The survey also revealed that women underestimate, compared to doctors, their risk for depression at specific life stages where they undergo a hormonal transition. The gap is largest for perimenopause and menopause. Only 47.5 percent of women thought perimenopause is a time of heightened risk for depression, compared to 83.2 percent of doctors. Even fewer women, 39.5 percent said menopause presents unique depression risks, while 77.8 percent of doctors noted this time of risk. Women’s recognition of depression risk at puberty and in postpartum was better.
“Women’s bodies undergo changes in hormone levels during key life cycle transitions from puberty to menopause,” said Marts. “Most women navigate these transitions with minimal mood disturbances, but some women experience mood disorders such as depression or bipolar disorder. We need more research to understand the underlying mechanisms in the brain where mood disorders are triggered by hormone changes. Women need to be aware of this issue and talk to their health care providers about their individual risk factors, warning signs and treatment options if needed.”
When asked about the major symptoms of depression, women focused on emotional symptoms and most neglected to mention the physical symptoms that can accompany depression, such as trouble sleeping, fatigue, changes in appetite or pain. Only 38.2 percent of women noted at least one physical symptom that can be a sign of depression, compared to 86.4 percent of doctors.
Regarding risk factors for postpartum depression, less than one percent of women mentioned family history, previous depression problems or genetics as a risk factor, compared to more than half (53.8 percent) of doctors.
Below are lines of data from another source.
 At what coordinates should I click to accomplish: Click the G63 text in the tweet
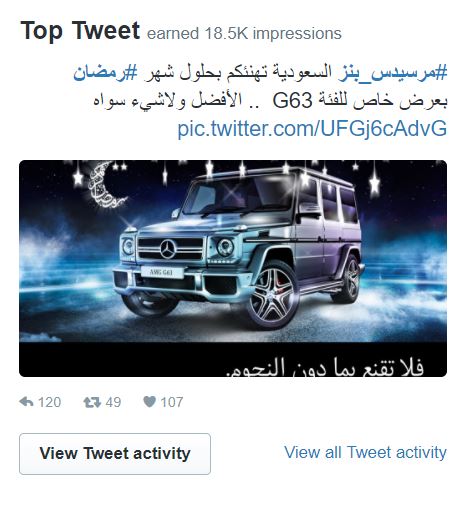(292, 101)
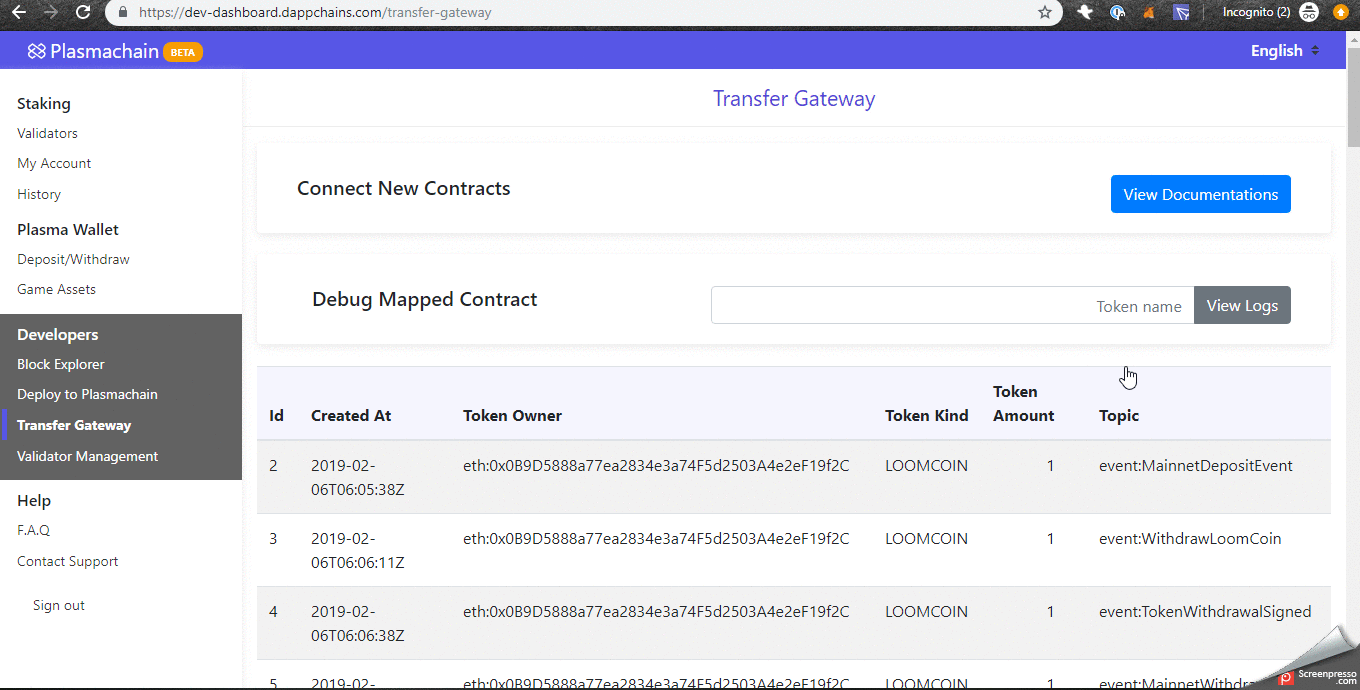Open the orange browser extension icon
The height and width of the screenshot is (690, 1360).
[1148, 12]
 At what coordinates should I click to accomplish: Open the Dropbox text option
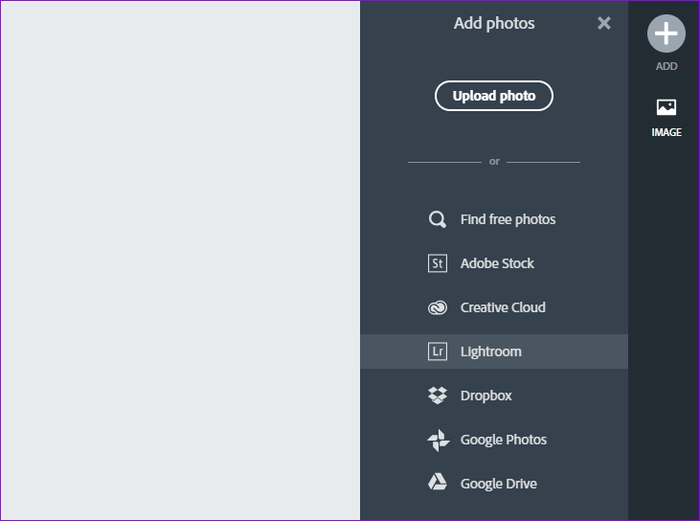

The survey of 1,000 U.S. women 18 and older was conducted through a national telephone omnibus survey, Oct. 4-14, 2007, and the results are weighted to be representative of the total population. The survey of doctors took place Oct. 11-17, 2007, via the Internet. Both surveys were conducted by International Communications Research (ICR) of Media, Pa. The margin of error for the full women’s survey is plus or minus 3.1 percent. It is 4.4 percent for the survey of doctors, which included family practitioners, general practitioners and internal medicine specialists. Support for the survey was provided to the Society by Novartis through an educational grant.